» Passage
↓

0

So the problem is that given the below input, I would like to separate the URLs (that starts with either [URL or [LINK or [WEBSITE) and the text. I would like to put every URL in order into a list and every text into a text.

I also would like to combine all of the text into one line, so that every link matches with its corresponding text. Below is an example.

[URL - https://url1.com]
news_line1 word
news_line2 word word
news_line3 word word word

[LINK - https://url2.com]
headline_line1 letter
headline_line2 letter letter
headline_line3 letter letter letter

[WEBSITE - https://url3.com]
date_line1 sentence
date_line2 sentence sentence
date_line3 sentence sentence sentence

output would be Links:

[URL - https://url1.com]
[LINK - https://url2.com]
[WEBSITE - https://url3.com]

and Text:

news_line1 word news_line2 word word news_line3 word word word
headline_line1 letter headline_line2 letter letter headline_line3 letter letter letter
date_line1 sentence date_line2 sentence sentence date_line3 sentence sentence sentence

The current code I have is

import sys

inFile = sys.argv[1]

with open(inFile) as f:
    content = f.readlines()

content = [x.strip() for x in content]
url_links = []
sentences = []

for entry in content:
    sentence = ""

↑

» Direction A
In the URL-parsing post, which three prefixes can a URL line start with?
» Direction B
Please continue the URL-parsing post from its last line.

» Given information
↓

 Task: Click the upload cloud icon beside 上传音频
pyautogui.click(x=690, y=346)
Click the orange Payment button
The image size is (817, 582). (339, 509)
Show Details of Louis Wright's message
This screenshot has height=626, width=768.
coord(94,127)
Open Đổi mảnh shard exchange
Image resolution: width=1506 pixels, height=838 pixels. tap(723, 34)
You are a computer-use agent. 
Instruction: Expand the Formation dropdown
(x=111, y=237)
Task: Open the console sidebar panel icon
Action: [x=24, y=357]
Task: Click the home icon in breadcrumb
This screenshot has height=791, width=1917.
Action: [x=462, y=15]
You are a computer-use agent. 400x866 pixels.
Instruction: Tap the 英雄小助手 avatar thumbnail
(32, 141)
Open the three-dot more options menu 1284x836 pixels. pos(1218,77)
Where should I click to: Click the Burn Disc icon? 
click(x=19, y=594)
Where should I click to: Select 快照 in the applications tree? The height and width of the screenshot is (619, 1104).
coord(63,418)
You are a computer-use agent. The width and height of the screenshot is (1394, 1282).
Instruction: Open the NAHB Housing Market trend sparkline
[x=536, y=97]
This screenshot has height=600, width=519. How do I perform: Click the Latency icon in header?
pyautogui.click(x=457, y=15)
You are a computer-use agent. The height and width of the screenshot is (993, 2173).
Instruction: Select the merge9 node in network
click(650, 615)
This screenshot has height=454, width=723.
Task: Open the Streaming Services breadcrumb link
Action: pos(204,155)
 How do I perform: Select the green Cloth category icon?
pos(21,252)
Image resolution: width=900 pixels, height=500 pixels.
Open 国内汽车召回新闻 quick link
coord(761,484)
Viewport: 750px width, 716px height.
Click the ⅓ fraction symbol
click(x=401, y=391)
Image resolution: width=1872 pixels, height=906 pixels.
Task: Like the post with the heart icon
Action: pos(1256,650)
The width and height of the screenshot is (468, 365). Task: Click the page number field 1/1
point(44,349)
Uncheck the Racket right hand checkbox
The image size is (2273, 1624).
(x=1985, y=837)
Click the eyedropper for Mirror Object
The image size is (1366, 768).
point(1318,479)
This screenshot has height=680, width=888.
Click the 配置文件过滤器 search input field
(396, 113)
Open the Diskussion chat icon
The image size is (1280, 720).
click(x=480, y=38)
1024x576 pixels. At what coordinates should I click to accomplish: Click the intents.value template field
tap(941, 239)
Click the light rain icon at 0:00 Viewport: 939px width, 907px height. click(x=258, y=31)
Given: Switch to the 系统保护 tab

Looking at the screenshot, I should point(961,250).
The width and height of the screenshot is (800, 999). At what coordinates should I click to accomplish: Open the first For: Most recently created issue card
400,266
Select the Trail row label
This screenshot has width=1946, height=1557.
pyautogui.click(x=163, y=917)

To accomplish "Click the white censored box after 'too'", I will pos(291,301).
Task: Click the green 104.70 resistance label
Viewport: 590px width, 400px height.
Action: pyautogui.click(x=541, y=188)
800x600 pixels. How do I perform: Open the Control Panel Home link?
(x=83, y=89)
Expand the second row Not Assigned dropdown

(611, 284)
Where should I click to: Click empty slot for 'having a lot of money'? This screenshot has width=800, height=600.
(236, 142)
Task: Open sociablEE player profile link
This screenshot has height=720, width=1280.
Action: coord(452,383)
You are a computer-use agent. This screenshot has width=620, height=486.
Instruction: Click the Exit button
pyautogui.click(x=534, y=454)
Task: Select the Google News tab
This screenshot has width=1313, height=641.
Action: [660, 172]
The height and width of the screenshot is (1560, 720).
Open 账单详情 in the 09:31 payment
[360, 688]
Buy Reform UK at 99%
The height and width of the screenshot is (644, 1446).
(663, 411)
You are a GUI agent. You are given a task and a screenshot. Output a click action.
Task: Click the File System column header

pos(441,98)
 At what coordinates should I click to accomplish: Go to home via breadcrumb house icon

↑

» Exercise result A
[URL, [LINK, or [WEBSITE

» Exercise result B
    if entry.startswith(("[URL", "[LINK", "[WEBSITE")):
        url_links.append(entry)

    else:
        sentence = sentence + entry

    sentences.append(sentence)

for sentence in sentences:
    print(sentence)

And the current output I have is


news_line1 word
news_line2 word word
news_line3 word word word


headline_line1 letter
headline_line2 letter letter
headline_line3 letter letter letter


date_line1 sentence
date_line2 sentence sentence
date_line3 sentence sentence sentence

How can I tweak it such that it gives me the correct output?

Again, the desired output is

news_line1 word news_line2 word word news_line3 word word word
headline_line1 letter headline_line2 letter letter headline_line3 letter letter letter
date_line1 sentence date_line2 sentence sentence date_line3 sentence sentence sentence
Joey Joestar
  • 205
  • 1
  • 11
  • In case it's not obvious, this is why we prefer standard data formats like JSON and YAML over poorly-specified ad-hoc formats where you have to write your own parser. – tripleee Apr 21 '21 at 04:39

1 Answers1

0

Instead of concatenating strings to a variable, you can append an empty string into sentences everytime you get a "[URL" "[WEBSITE" "[LINK". And make all text appends to last sentence of sentences.

import sys

inFile = sys.argv[1]

with open(inFile) as f:
    content = f.readlines()

content = [x.strip() for x in content]
url_links = []
sentences = []

for entry in content:
    if entry.startswith(("[URL", "[LINK", "[WEBSITE")):
        url_links.append(entry)
        sentences.append("")

    else:
        sentences[-1] += entry


for sentence in sentences:
    print(sentence)

Here, I am concatenating strings using "+" however according to your requirements and python version there maybe faster alternatives to it.

Which is the preferred way to concatenate a string in Python?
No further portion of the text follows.